EXERCISE →
Lay out the lines as a Markdown table with the columns No. and Line, numbering each row and leaving out blank lines. Begin at the line that contains "Image resolution: width=645, height=2576." and stop after the one that contains "OK (322, 1442)".

STORED ROWS →
○ ○ ○ ○ ○ ○ ○
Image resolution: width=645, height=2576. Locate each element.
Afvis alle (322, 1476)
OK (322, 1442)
○ ○ ○ ○ ○ ○ ○
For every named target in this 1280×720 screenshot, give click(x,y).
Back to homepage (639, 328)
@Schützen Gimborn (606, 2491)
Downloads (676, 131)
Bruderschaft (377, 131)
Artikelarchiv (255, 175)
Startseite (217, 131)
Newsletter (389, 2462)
○ ○ ○ ○ ○ ○ ○
EXERCISE RESPONSE →
| No. | Line |
|---|---|
| 1 | Image resolution: width=645, height=2576. Locate each element. |
| 2 | Afvis alle (322, 1476) |
| 3 | OK (322, 1442) |